■ PROMPT: Hand back, word for word, the lines from the one containing "Click inside the" to the end of the records, both included, and leave out pictures.

■ DATASET RECORDS:
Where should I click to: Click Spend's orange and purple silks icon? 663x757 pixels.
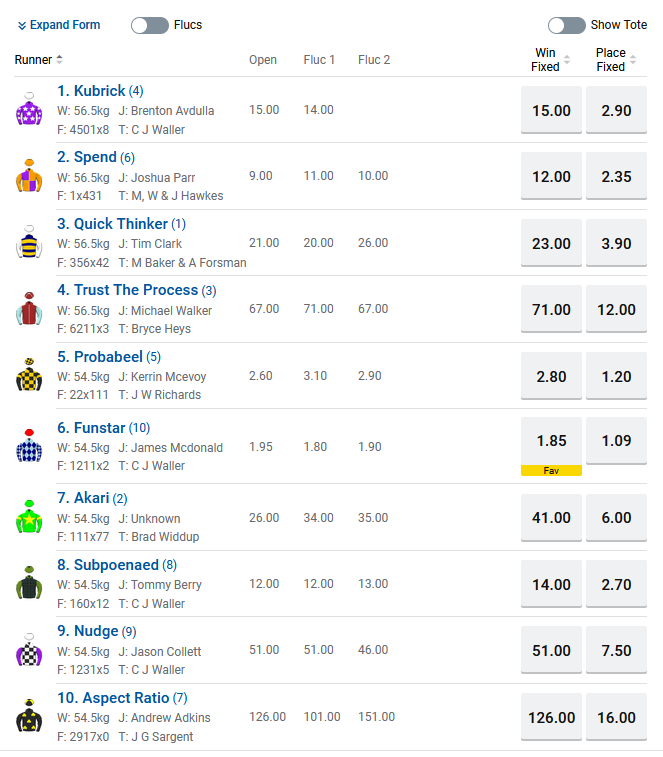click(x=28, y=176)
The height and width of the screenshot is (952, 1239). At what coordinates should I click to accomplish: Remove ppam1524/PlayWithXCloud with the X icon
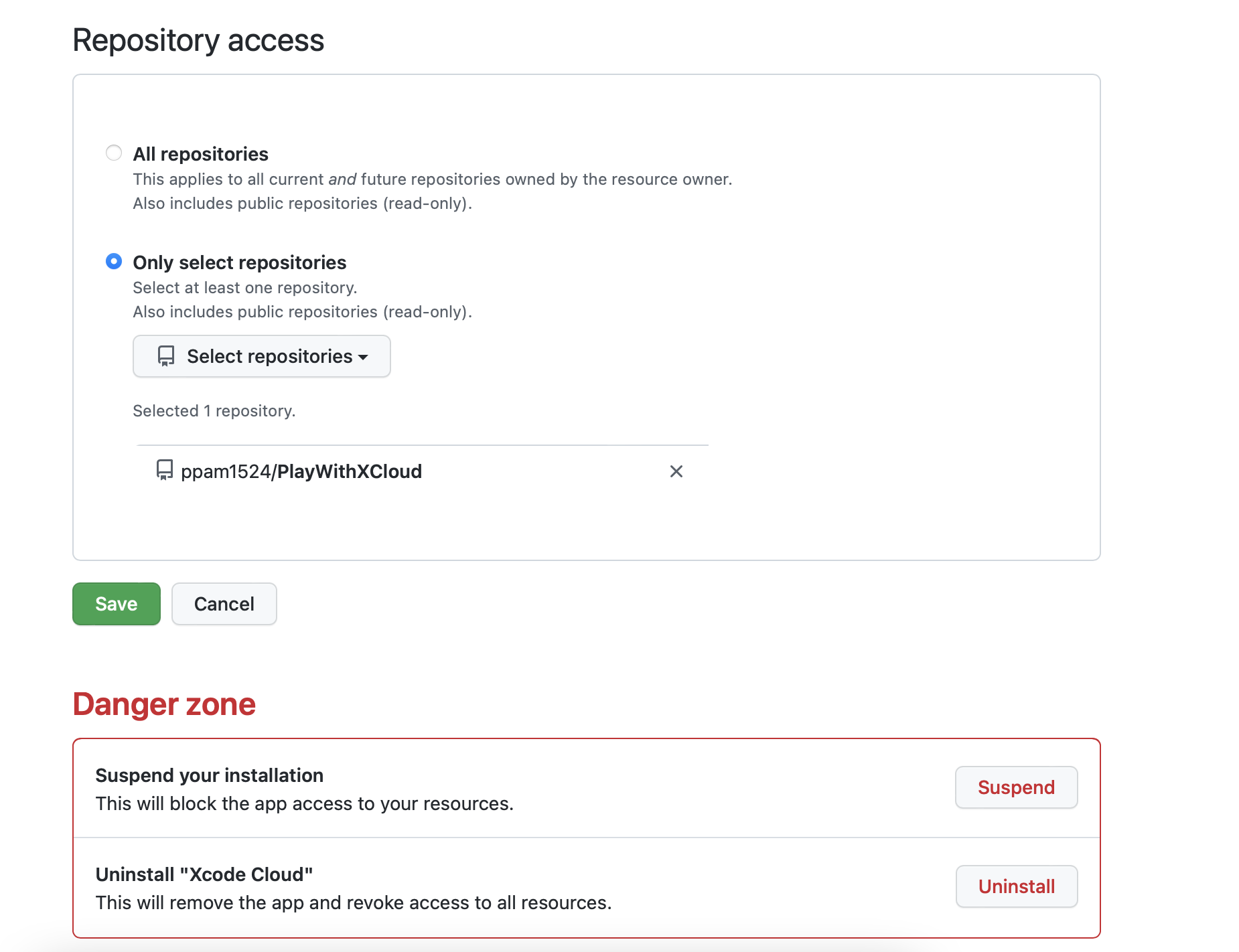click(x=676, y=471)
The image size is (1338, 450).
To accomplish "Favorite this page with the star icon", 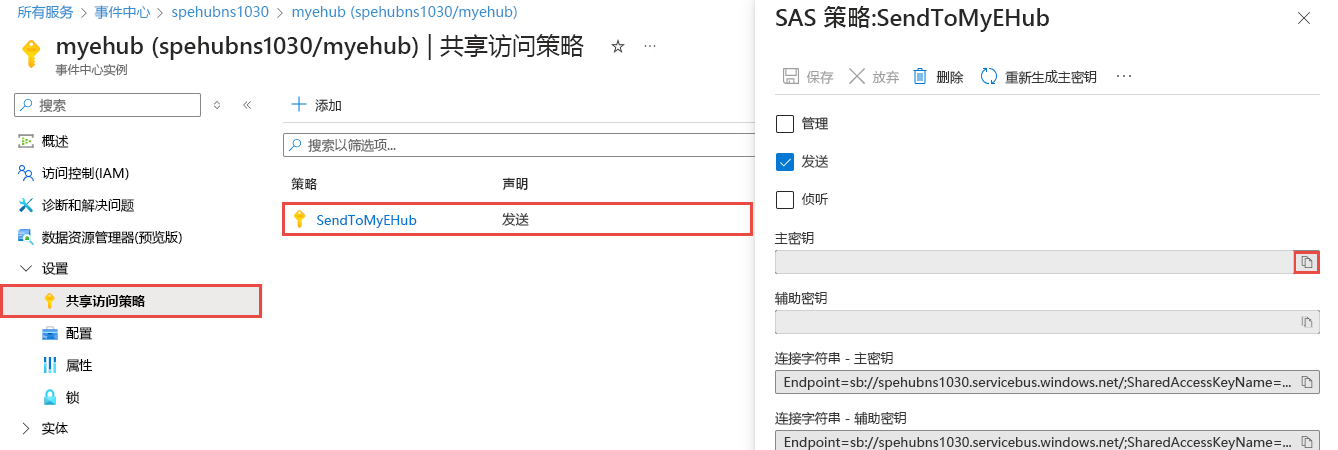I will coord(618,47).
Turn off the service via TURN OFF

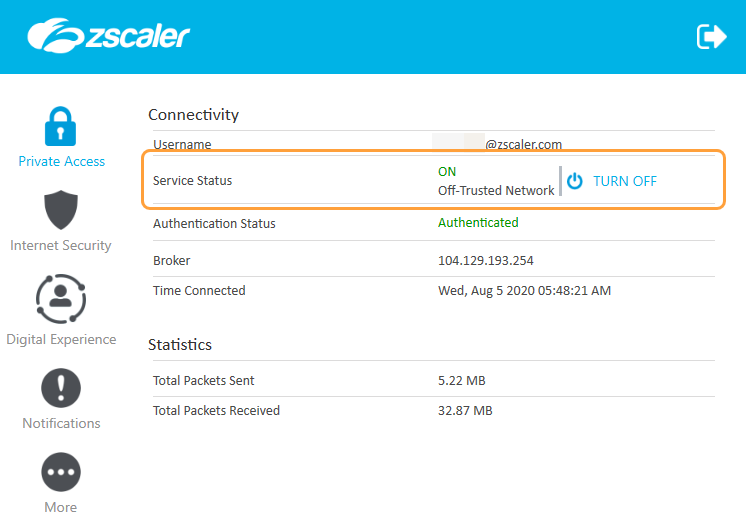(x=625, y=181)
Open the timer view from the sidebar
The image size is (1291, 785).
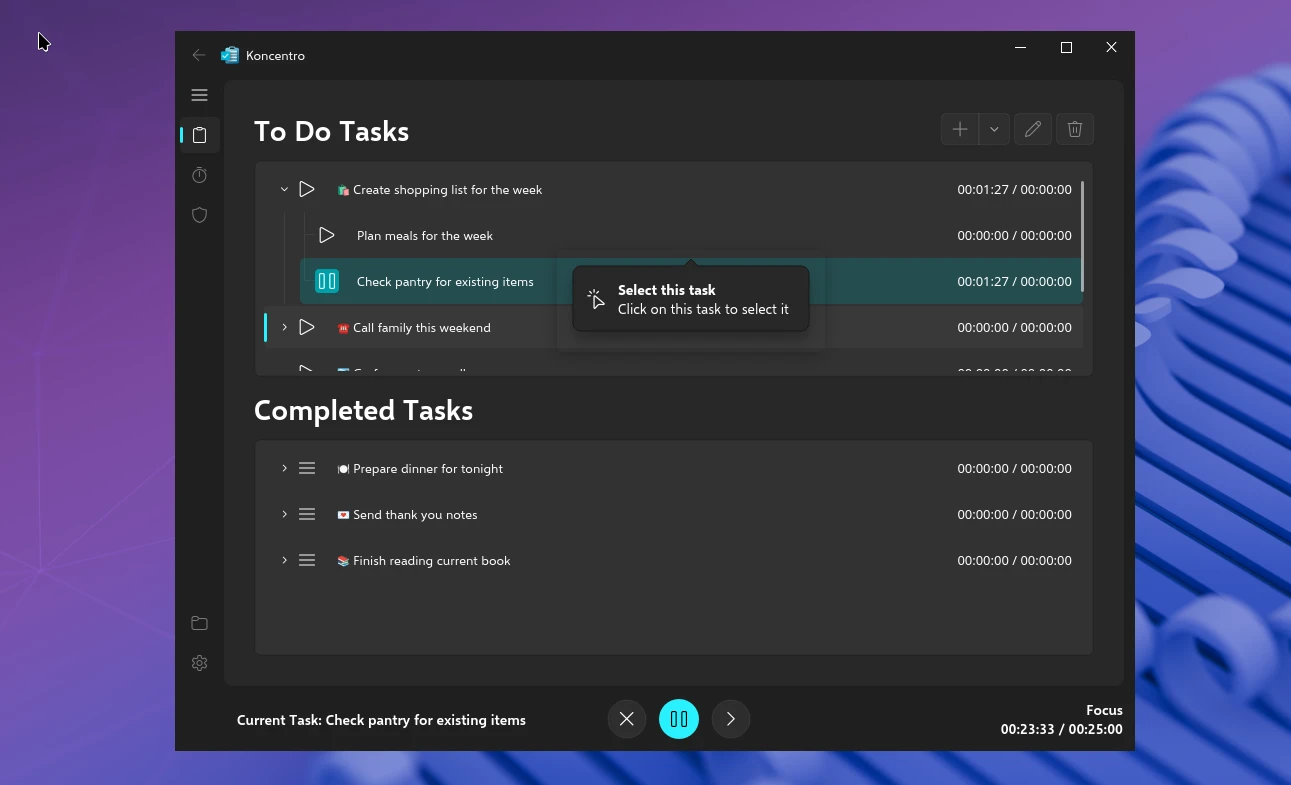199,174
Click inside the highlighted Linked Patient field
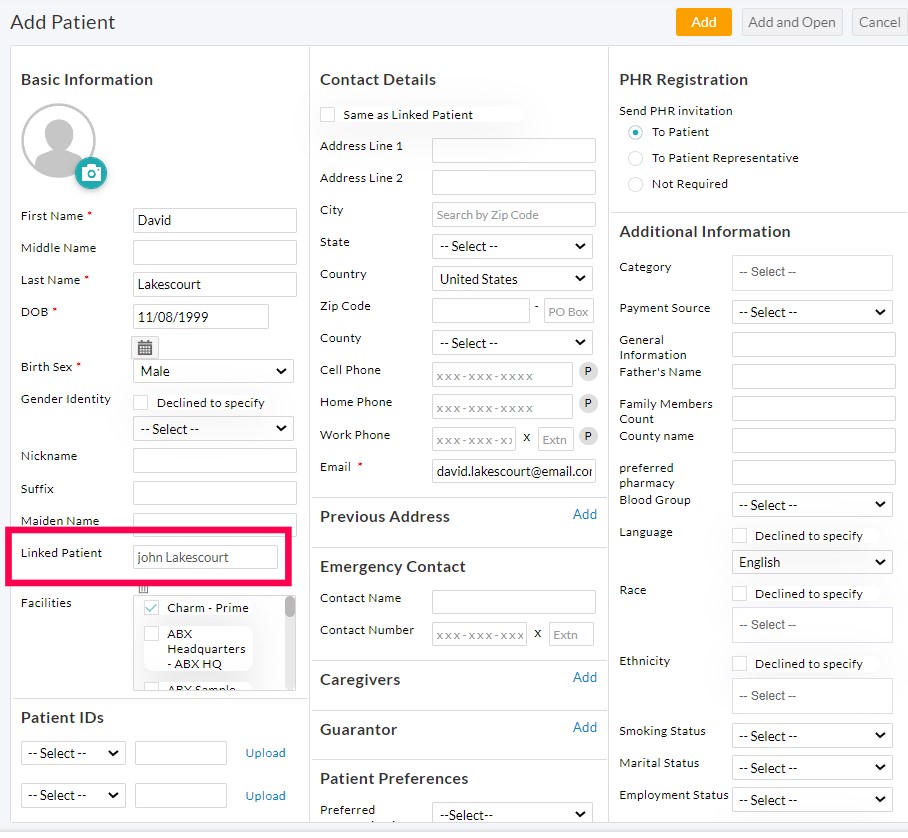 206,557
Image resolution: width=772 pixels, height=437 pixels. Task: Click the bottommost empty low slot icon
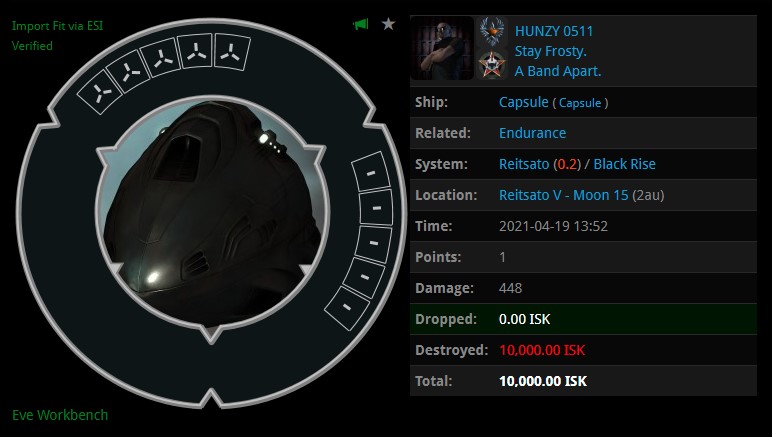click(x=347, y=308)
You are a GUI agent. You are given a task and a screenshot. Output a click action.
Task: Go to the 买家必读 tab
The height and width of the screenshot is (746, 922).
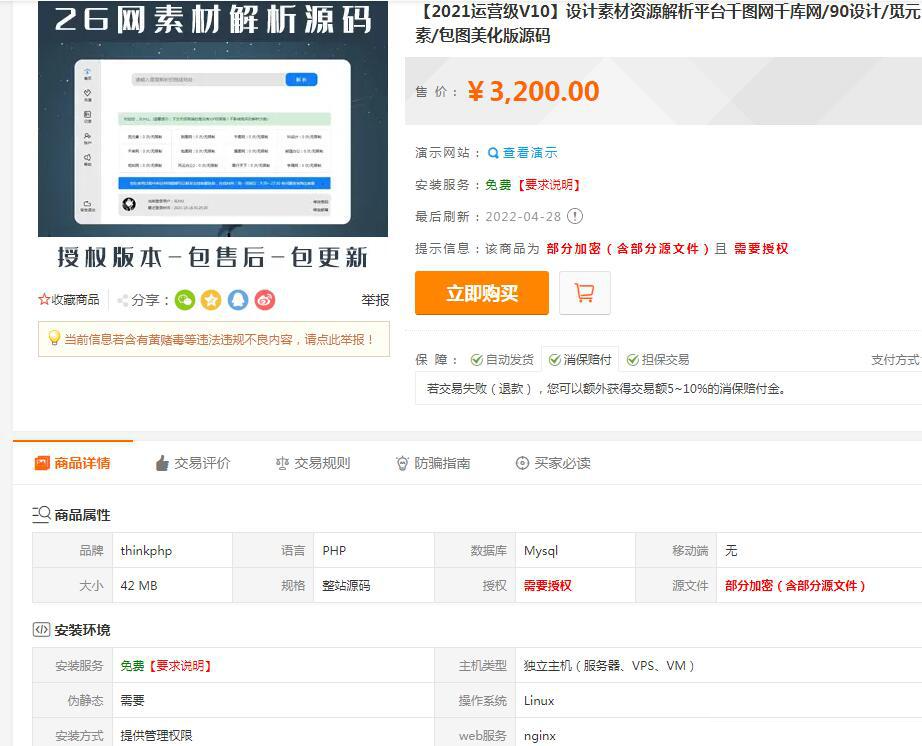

■ RESPONSE TO THE TASK:
Click inside the highlighted Linked Patient field
 206,557
Image resolution: width=772 pixels, height=437 pixels. Task: Click the bottommost empty low slot icon
click(x=347, y=308)
You are a GUI agent. You are given a task and a screenshot. Output a click action.
Task: Go to the 买家必读 tab
The height and width of the screenshot is (746, 922).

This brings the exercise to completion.